Harnessing technologies beyond compare and regarding arcane magic as blasphemy of the highest order, the Atlyrians launched a crusade against the world’s many magically dependent civilizations. Atlyrian legions emerged from the seas, descended out of the skies, and even burrowed through the earth to pillage underground cities. The world buckled as nations began to break down under a century of regular attacks.
Suddenly the raids stopped and the Atlyrians abandoned their colonies overnight, their soldiers and war machines disappearing back to their homeland without explanation. Years passed with no sign of the invaders until a blinding light enveloped Atlyria, the sign of an unimaginably powerful explosion. Worldwide disaster ensued as great waves destroyed ports around the world, fire rained from the sky, and the sun dimmed for a decade.
While the catastrophe’s cause remains a mystery, the flaming debris raining from the sky worldwide led to the event becoming known as the “Aetherstorm”. In the decades-long environmental disaster it created, civilizations barely recovered from the Atlyrians’ predations collapsed worldwide and Atlyria became shrouded by a perpetual storm. As the world slowly rebuilt, Atlyria remained an enigma, hidden from mundane and magical attempts to uncover its secrets. That is, until 200 years ago when the hurricane covering Atlyria suddenly dissipated and a collection of rival nations moved in to pick clean the Atlyrian Empire’s bones.
The continent they found was changed almost beyond recognition. No longer a coherent continental landmass, Atlyria had partially sunk, with only its hills and mountains remaining above the waves. A completely uninhabited land of archipelagos, shallow seas, and broken mountain ranges beckoned, and colonists flowed in by the thousands seeking their fortunes.
Atlyrian automata configured for melee and ranged combat [2]
Atlyrian Automata
Possibly the Atlyrians’ greatest invention, automata are non-sentient constructs built around living organic cores which were used in a huge variety of civilian and military roles. Automata tilled fields, raised buildings and fought gladiators as well as serving as the empire's shock troops. Extremely variable in design, automata range from dog sized pack hunters with sonic screams, to twelve armed horrors with a propensity for dismembering intruders, to gargantuan colossus automata designed to level cities.

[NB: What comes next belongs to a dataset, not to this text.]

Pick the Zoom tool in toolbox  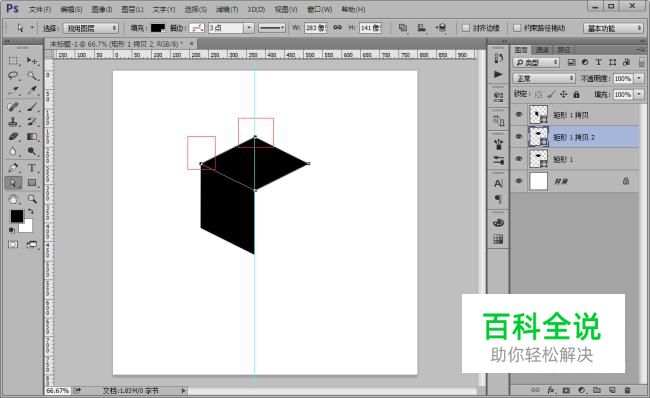[x=32, y=199]
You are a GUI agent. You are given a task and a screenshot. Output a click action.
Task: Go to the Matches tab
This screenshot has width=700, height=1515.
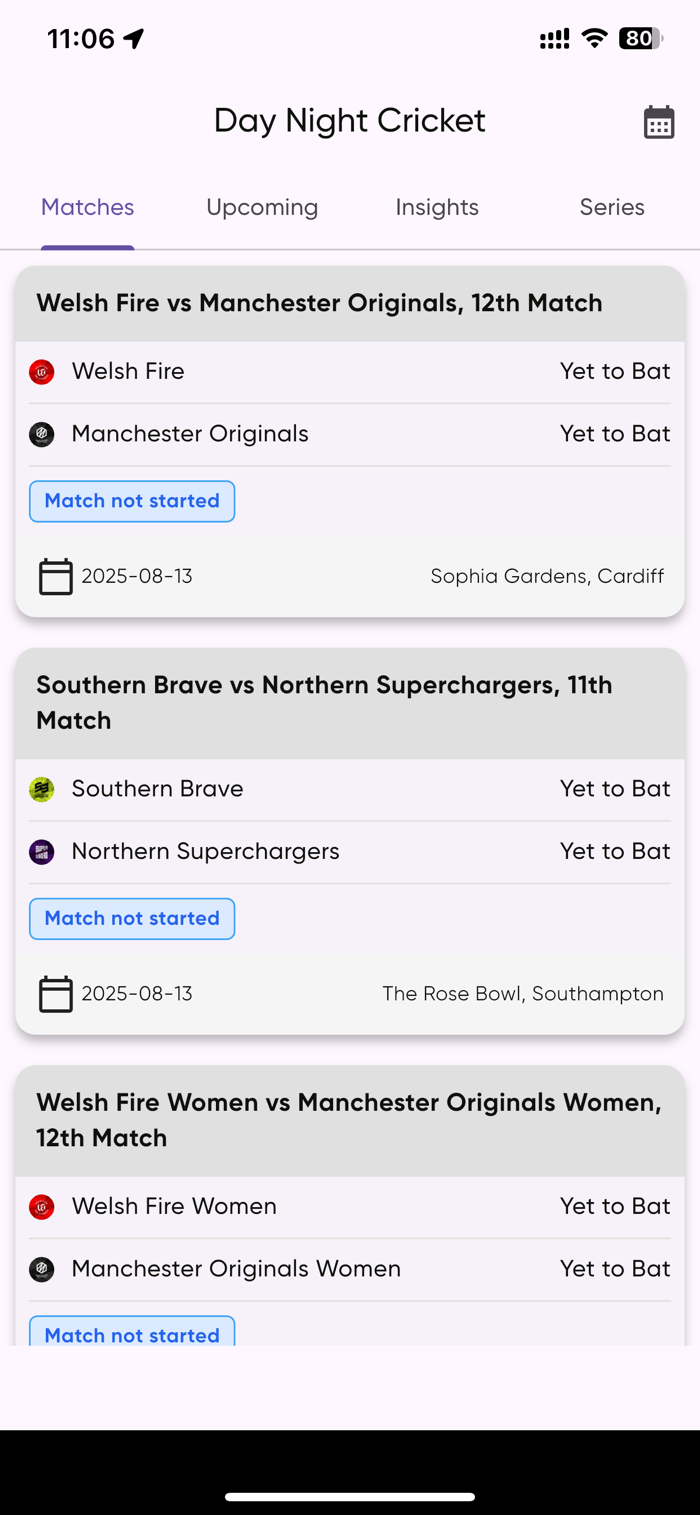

After the Aetherstorm killed their creators, tens of thousands of automata remained within buried ruins across Atlyria. Thanks to the Atlyrians’ artifice, most automata that survived the Aetherstorm remain fully functional to this day. Some stand completely stationary at their posts while others slavishly follow their final orders, grinding grooves into the floor as they pace the same patrol for thousands of years.
A Galeranian scout discovers a Atlyrian planar rift that has mysterious reactivated. [3]
The Technology of a Fallen Empire
As the colonization of Atlyria began, the Atlyrian Empire’s wondrous machines have become a curiosity the world over as scholars attempt to rediscover their scientific principles which drive them. While researchers are nowhere near recreating even their most basic devices, they understand that the Atlyrians based their technology on creating permanent rifts to other planes to continuously extract energy or materials. These rifts could be massive enough to power entire cities, or small enough to be contained within portable devices and weapons
While small machines have been found above ground, beneath the surface Atlyrian technology becomes gargantuan in scale. While for the most part these engines sit idle, some work towards purposes that elude even the most thorough scholars, occasionally manifesting active effects across the surface of Atlyria itself.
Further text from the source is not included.